Alzheimer’s disease: causes, symptoms, treatment

What is Alzheimer’s disease?

Alzheimer’s disease is a progressive neurodegenerative disorder that affects the coherent thinking, memory and behavior of patients, leading over time to the inability to carry out daily activities. Alzheimer’s disease is the most common form of dementia in people over 65.

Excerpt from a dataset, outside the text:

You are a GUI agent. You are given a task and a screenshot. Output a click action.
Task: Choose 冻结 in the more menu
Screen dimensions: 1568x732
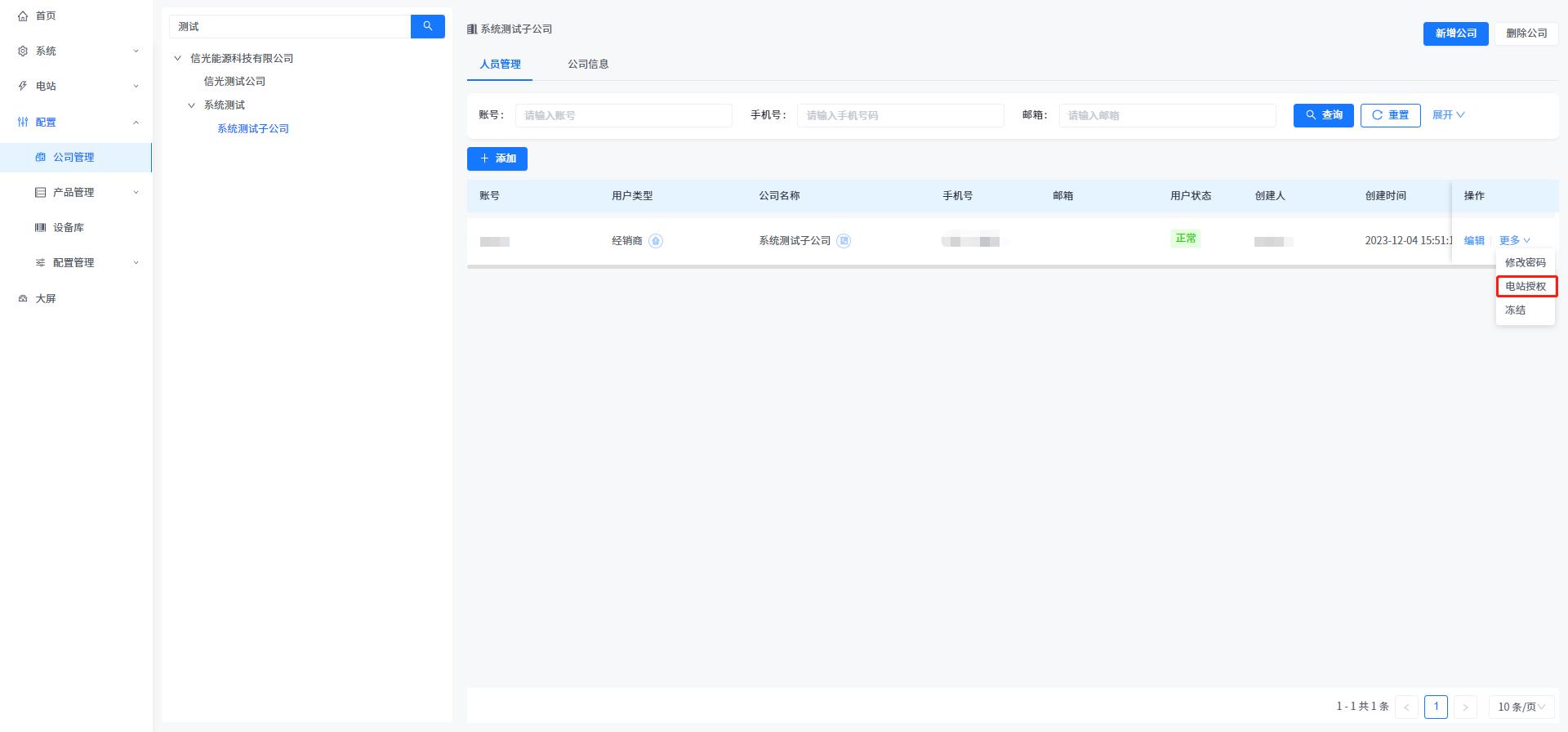point(1516,310)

Why does Alzheimer’s disease occur?

Studies to date have shown that protein deposits in nerve cells cause progressive neuronal destruction with loss of brain volume. These changes in the brain take the form of:

  • Beta-amyloid plaques that form in the gaps between nerve cells and disrupt interneuronal communication
  • Neurofibrillary tangles appear inside the cells and affect the transport of nutrients to the neurons, thus favoring their irreversible loss

These brain changes normally accompany the physiological aging processes of the central nervous system but, in patients diagnosed with Alzheimer’s disease, they occur in considerably increased numbers. The role and involvement of plaques and neurofibrillary tangles in the onset and progression of the disease are not known exactly, but it is believed that their presence disrupts interneuronal communications and physiological processes necessary for the survival of nerve cells.

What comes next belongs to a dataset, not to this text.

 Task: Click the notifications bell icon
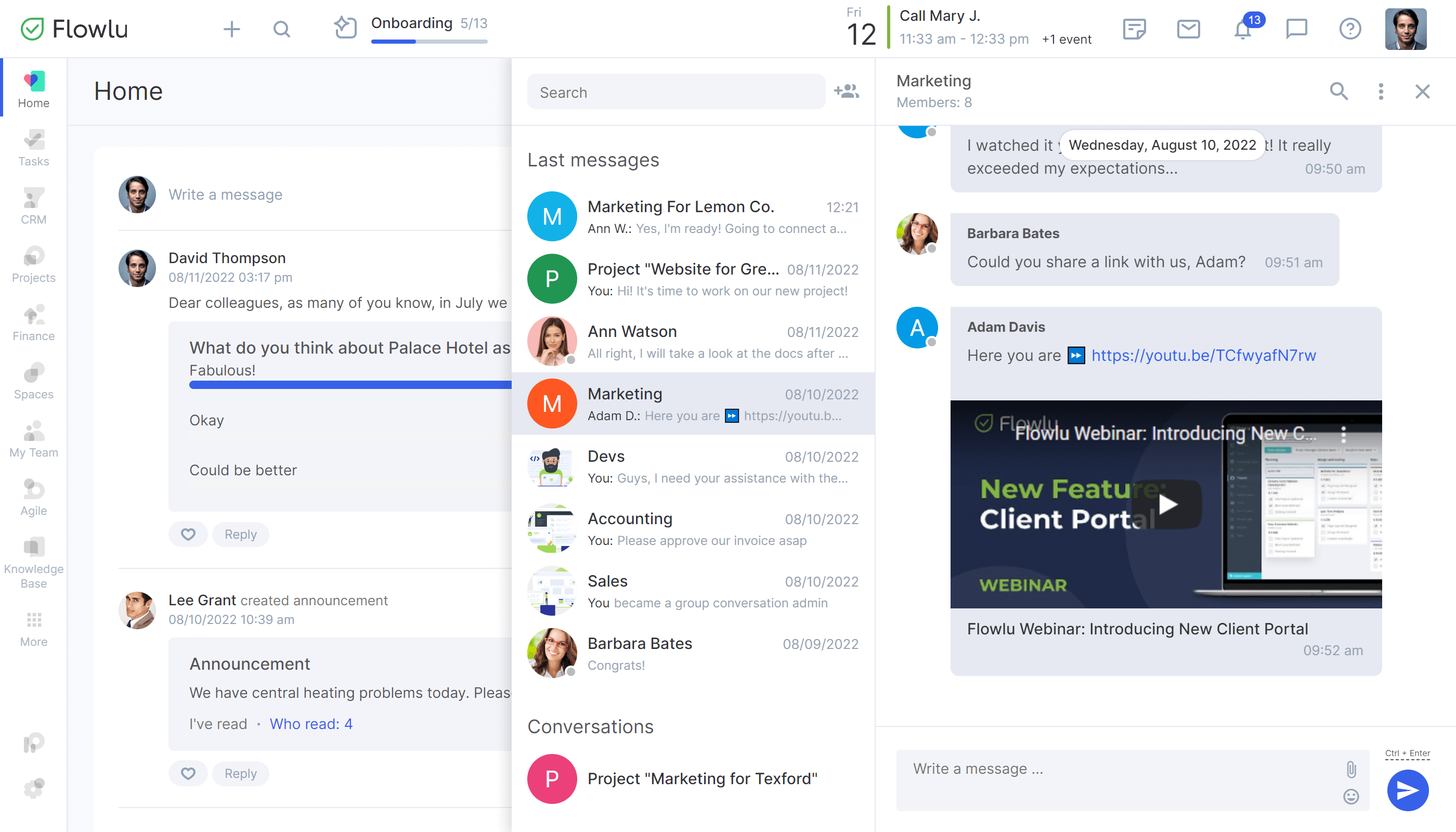1243,29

What are the symptoms of Alzheimer’s disease?

Frequently, a person with Alzheimer’s disease shows as a first symptom in the early stages of the disease, difficulty remembering conversations, events and actions recently performed or remembering newly acquired information (recent memory loss). Progression of the disease leads over time to the appearance of other symptoms represented by:

  • Temporal-spatial disorientation
  • Mood disorders (depression, apathy) and behavioral disorders (aggressiveness)
  • Unjustified panic attacks
  • Appearance of unfounded suspicions towards people around (family, caregivers)
  • Difficulties in speaking, swallowing and maintaining a sitting posture
  • Certain skills acquired during life such as reading, singing, dancing, drawing (and practicing various crafts), and recounting events from the distant past are maintained until the last stages of the disease because they are controlled by areas of the brain that are affected later in the evolution of Alzheimer’s dementia

Depending on the progression and age of onset, Alzheimer’s disease has 5 stages:

  • Stage I Preclinical Alzheimer’s: the disease is asymptomatic but can be diagnosed by specific tests to identify amyloid deposits and genetic predisposition
  • Stage II or mild cognitive decline manifested by misjudgments of time, loss of recent memory and impairment of rapid decision-making ability
  • Stage III or mild dementia is recognized by: repetition by the patient of the same questions, appearance of behavioral changes, difficulty expressing thoughts, loss of ability to manage finances and plan events
  • Stage IV or moderate dementia leads to the appearance of temporal-spatial confusion, the feeling of family alienation (the patient does not recognize his family members), the impossibility of performing various daily activities (washing, dressing, cooking)
  • Stage V or severe dementia is manifested by loss of speech, eating and swallowing ability, loss of mobility and function of muscles involved in maintaining posture (the patient cannot move and cannot maintain a sitting position without support)

Diagnosis of Alzheimer’s disease

The diagnosis of Alzheimer’s disease is interdisciplinary and involves:

  • Physical and neurological examination of the patient
  • Paraclinical laboratory investigations to exclude avitaminosis and thyroid dysfunction; genetic testing to establish a positive family history of Alzheimer’s disease
  • Specific neuropsychological and cognitive testing
  • Imaging examination using nuclear magnetic resonance or positron emission tomography to assess the extent of the disease in the brain and exclude other pathologies that may cause cognitive decline and memory problems

Treatment of Alzheimer’s disease

Current treatment methods for Alzheimer’s disease aim to reduce the symptoms of patients but cannot stop the progression of the disease. Antidepressants, sleeping pills, anxiolytics and vitamin supplements are used to relieve depressive states accompanied by sleep disturbances but also to improve the function of remaining neurons while slowing down the progression of the disease.

Adopting a balanced diet and a lifestyle that includes daily exercise, reading and various regular social activities can slow the progression of the disease and help maintain these abilities for as long as possible.